:: 本文 ::

自然とつながる
エミリーと話していると、私たちも自然の一部なのだと気付かされる。これは山を歩いているとよく思うことなのだが、彼女のまわりにはそれと同じ空気感が漂っている。温かく包まれるような、涙がこぼれるような、不思議な感覚。

エミリーのヨガクラスは1日2回、リチャードの絵画クラスと交互に開講される。私たちも他のゲストも気の向いた時間に気の向いたクラスに参加していいことになっていて、なかにはガーデンでゆっくり休んだり、自室で音楽を聴いたりする人もいた。皆、自由にリラックスしながら過ごしていて、ゆっくりとした時間が流れている。

ヨガには興味があるものの、山口ワーケーションで一度体験したことがあるだけ。エミリーは、各々の身体の癖や特徴を瞬時に読み取り、ヨガの解説を含めながら、各自に合った動きで適切に体をほぐしていった。自身の体なのに、思うように動かせないことに驚く。クラスが終わると、体が少し目覚めたように軽くなった。

:::

練習問題:
(a) 本文によると、エミリーのヨガクラスは1日に何回開かれますか。
(b) 本文の「エミリーのヨガクラスは1日2」から「くりとした時間が流れている。」までを全部、そのまま書き写してください。

:: 元データ ::

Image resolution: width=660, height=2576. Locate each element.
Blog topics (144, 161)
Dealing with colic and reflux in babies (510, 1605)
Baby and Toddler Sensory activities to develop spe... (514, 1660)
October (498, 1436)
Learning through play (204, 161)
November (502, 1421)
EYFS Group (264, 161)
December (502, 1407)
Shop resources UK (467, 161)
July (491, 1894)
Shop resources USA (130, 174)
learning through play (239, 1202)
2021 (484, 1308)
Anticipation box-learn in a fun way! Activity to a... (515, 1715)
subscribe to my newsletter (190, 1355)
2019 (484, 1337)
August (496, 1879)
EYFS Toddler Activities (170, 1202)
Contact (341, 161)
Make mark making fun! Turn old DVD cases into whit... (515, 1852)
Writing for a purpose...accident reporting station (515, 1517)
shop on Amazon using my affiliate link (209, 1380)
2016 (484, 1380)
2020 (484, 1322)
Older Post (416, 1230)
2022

:::

各問の解答:
(a) 1日2回です。

(b)
エミリーのヨガクラスは1日2回、リチャードの絵画クラスと交互に開講される。私たちも他のゲストも気の向いた時間に気の向いたクラスに参加していいことになっていて、なかにはガーデンでゆっくり休んだり、自室で音楽を聴いたりする人もいた。皆、自由にリラックスしながら過ごしていて、ゆっくりとした時間が流れている。